▶ _Excerpted passage_
I just want to make a small note based on the fact that more that half of the PCs do not meet the requirements...
When a company wants to buy 1-50-100 desktops, usually a brand name is picked. Even now, when Vista needs 2GB RAM and DirectX 9.0c 256MB video, most of the desktops are sold with 512MB and integrated video with shared memory. I could point you to some examples, but I think that they are easy to find... Be aware that we are talking about business desktops, not about multimedia or graphic stations. For a more complete picture, try and look at the specs from 2002 till now.

Mihai,
MIMO Computers & Internet

Brody :

However, they can still use premium - just not the cool effects...

CompUser :

I have Vista Ultra running on three computers, the oldest is an Athlon XP 1.4 GHz/1 GB RAM/128 MB AGP 8X video card; another is an Athlon XP 2 GHz/1 GB RAM/256 MB video card, and the third is a Pentium IV 3 GHz/1 GB RAM/64 MB integrated video. All three have a "Windows Experience Index" rating of just 2, but they all run perfectly fine. Even the Athlon XP 1.4 GHz box runs no better or worse with Vista Ultra than it does with XP - there is no noticable difference. I'm convinced all these "needs" of Windows Vista are being put out simply to con people into buying new computers.

▶ _Material shown_
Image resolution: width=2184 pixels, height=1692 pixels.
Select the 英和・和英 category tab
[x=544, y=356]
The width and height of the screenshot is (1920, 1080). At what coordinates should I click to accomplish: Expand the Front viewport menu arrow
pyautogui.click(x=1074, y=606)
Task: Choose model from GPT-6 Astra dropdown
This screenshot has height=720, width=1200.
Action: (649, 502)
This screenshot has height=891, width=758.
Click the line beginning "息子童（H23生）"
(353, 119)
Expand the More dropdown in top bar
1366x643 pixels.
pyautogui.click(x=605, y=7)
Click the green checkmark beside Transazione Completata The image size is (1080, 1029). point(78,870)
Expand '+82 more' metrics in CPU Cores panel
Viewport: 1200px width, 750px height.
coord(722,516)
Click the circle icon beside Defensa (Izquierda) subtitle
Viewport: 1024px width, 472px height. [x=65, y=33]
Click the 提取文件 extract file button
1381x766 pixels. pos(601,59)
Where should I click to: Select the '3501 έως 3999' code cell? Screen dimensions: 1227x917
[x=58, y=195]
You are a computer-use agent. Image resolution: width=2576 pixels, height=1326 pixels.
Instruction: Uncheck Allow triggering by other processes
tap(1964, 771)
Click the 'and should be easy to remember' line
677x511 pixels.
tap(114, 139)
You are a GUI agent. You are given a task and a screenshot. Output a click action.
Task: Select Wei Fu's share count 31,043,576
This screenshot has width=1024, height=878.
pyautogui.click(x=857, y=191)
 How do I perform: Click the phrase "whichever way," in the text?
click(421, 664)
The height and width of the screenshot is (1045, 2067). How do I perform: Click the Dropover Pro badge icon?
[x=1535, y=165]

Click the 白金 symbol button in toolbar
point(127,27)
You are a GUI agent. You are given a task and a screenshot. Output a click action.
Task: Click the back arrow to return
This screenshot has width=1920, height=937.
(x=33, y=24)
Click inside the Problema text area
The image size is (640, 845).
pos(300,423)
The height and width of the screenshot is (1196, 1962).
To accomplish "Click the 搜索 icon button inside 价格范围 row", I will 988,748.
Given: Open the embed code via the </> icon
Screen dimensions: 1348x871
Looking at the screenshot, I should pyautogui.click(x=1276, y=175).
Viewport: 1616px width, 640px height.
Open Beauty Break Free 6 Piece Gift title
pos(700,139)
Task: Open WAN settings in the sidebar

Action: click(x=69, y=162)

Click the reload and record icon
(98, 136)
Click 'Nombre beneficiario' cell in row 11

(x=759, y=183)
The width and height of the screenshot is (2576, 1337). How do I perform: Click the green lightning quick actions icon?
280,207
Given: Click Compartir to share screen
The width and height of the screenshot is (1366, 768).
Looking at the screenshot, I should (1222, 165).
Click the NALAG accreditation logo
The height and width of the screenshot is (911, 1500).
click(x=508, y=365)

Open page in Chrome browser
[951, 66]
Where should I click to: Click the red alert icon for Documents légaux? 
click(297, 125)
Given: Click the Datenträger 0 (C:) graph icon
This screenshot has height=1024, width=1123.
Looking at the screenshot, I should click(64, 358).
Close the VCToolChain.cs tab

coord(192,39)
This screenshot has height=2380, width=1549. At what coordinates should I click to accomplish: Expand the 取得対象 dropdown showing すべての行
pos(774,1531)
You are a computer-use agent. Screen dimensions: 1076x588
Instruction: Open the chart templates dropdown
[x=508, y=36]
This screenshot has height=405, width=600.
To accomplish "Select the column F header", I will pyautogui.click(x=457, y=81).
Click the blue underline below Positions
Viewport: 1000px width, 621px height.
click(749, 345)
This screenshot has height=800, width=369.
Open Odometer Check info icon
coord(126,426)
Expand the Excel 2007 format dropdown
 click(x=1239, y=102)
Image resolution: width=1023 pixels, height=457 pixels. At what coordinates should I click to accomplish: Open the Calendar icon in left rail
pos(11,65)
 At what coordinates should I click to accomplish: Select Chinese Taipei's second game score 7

▶ _Direction_
Repeat the Vista hardware discussion word for word, everything from "I just want" down to "2002 till now.".

▶ _Solution to the exercise_
I just want to make a small note based on the fact that more that half of the PCs do not meet the requirements...
When a company wants to buy 1-50-100 desktops, usually a brand name is picked. Even now, when Vista needs 2GB RAM and DirectX 9.0c 256MB video, most of the desktops are sold with 512MB and integrated video with shared memory. I could point you to some examples, but I think that they are easy to find... Be aware that we are talking about business desktops, not about multimedia or graphic stations. For a more complete picture, try and look at the specs from 2002 till now.